Now it is possible that the proposal does aim to make Social Security whole. But this raises some issues of its own. Social Security as currently configured has no way to hold cash, so a direct transfer from the Treasury is out of the question. The program could be changed in a way that allowed the Treasury to use cash to purchase outside assets and so credit those to the Trust Funds but this would require opening up Social Security itself to all kinds of malicious tinkering, and so probably should be avoided. Which leaves the standard option of Treasury simply crediting the TF with Special Treasuries in the amount of the diverted payroll tax. On paper this would make the TFs whole and avoid the loss of those years of interest. While less than ideal this would be for me an acceptable resolution to the problem created by the dollar diversion to stimulus. I just wish we were not going down this path at all.

Because we have gone from a situation where we had two big pools of revenue and cost that were legally separate. Under current law if Social Security ends up being overfunded going forward its choice would be between sweetening benefits or cutting taxes. If it turns out to be underfunded compared to the schedule it is legally on its own, under IC projections that means considering some package of tax increases/benefit cuts starting in around 2030. And from the perspective of workers that is a pretty reasonable bargain, Social Security not drawing on capital (except in the form of collecting interest on money lent to the General Fund) and so not owing anything to capital. Under this proposal that breaks down. Instead we have lower income workers having much to most of their federal tax burden eliminated for at least a two year period. Which is good for them in that sense, but ends up validating the Right talking point that poor people don’t pay taxes. In reality poor people pay all kinds of taxes directly and indirectly from sales taxes to property taxes funded via their rent payments. And until this proposal came along in the form of FICA payroll taxes to fund a combined insurance/pension plan. Now it looks like that dignity of largely paying for your own retirement is at least temporarily stripped away. I doubt many minimum wage workers would care, under current circumstances they are likely to need that $500 or $1000. And I for one wouldn’t expect them to resist the whole plan on principle. But generally speaking when I hear the words ‘payroll tax holiday’ I am tempted to reach for my pistol. Because history shows that more often than not proposals that use that mechanism have a not-so-hidden agenda of undermining traditional Social Security simply for the sake of doing so.

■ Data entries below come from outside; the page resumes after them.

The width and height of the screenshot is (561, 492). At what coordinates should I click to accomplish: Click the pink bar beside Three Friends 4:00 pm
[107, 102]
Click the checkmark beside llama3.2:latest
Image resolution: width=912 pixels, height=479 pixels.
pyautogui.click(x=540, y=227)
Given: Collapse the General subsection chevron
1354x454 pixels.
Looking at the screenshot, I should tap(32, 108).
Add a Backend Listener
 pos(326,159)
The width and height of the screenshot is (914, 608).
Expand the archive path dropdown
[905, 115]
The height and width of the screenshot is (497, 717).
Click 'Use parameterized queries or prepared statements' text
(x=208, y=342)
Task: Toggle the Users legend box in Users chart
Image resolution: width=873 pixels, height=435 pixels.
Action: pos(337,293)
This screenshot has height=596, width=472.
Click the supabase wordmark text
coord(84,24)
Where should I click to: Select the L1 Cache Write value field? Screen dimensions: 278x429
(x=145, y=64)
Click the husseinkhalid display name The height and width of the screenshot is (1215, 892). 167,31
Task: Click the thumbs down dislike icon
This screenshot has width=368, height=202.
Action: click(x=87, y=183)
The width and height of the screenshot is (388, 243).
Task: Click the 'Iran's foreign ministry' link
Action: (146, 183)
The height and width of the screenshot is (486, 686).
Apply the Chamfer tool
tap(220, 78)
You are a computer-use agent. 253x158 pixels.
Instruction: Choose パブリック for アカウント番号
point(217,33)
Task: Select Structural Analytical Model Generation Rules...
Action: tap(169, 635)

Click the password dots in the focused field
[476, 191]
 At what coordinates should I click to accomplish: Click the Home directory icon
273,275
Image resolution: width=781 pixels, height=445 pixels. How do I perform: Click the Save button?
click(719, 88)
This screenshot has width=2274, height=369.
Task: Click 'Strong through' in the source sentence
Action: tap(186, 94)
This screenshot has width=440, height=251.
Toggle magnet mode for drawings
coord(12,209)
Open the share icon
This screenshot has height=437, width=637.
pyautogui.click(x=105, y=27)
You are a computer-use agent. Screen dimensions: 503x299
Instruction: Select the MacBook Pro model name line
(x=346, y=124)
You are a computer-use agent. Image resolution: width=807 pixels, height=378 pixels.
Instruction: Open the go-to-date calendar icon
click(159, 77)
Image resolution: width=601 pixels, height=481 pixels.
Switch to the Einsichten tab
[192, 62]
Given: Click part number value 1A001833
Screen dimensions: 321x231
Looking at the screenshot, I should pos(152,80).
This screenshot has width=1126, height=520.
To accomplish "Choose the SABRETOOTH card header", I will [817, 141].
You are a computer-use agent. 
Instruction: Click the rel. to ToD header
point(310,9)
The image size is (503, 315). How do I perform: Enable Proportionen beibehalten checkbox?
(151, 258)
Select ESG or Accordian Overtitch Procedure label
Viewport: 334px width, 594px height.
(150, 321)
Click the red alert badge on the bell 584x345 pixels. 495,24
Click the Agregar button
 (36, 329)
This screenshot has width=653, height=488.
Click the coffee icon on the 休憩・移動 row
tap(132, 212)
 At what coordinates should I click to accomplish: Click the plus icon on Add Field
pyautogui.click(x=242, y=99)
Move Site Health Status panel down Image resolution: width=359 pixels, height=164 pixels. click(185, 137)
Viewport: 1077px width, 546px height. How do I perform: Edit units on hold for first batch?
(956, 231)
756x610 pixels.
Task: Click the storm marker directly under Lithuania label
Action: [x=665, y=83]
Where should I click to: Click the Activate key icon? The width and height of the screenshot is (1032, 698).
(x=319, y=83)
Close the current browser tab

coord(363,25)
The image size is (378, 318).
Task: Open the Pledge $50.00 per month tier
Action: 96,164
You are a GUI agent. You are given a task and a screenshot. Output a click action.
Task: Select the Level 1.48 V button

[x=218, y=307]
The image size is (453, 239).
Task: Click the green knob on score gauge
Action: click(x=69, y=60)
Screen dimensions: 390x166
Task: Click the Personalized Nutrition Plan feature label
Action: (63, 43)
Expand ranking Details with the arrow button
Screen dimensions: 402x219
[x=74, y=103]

But this isn’t the only issue. Who counts as unemployed under this proposal? What happens with one earner households? What if one earner in a two-earner household makes less than $8100? If every adult not currently in the work force is included than most of the administrative difficulties go away. On the other hand you have also given out free cash to every rich college student and to every poor drug addict and for that matter every rich college student Amsterdam hash and coke addict. But if you start drawing eligibility lines you could end up with an administrative and/or enforcement nightmare. For example what do you do with the stay-at-home spouse? The proposal suggests that each couple should get $1000 so clearly the intent is to include them in. Which suggests two possible solutions. One you could exempt FICA on the first $16,200 of income for the earner. Which would mean that employers were tasked with tracking employment status for all employee spouses so they would know when to start and stop the exemption. Oops. HR and accounting are not going to like that, you have added substantial compliance costs. Or you could just handle this on a mixed basis, with the earner’s $500 coming from FICA exemptions and the non-earner’s from a refundable credit. Which shifts the compliance costs over to the IRS.

I understand the attraction of payroll tax holidays. They directly reward work. Which is good. And they seem simple and easy to administer. Well everything is simple if you ignore the complexities. I want to hear more detail about how this works operationally before I buy in. Color me skeptical.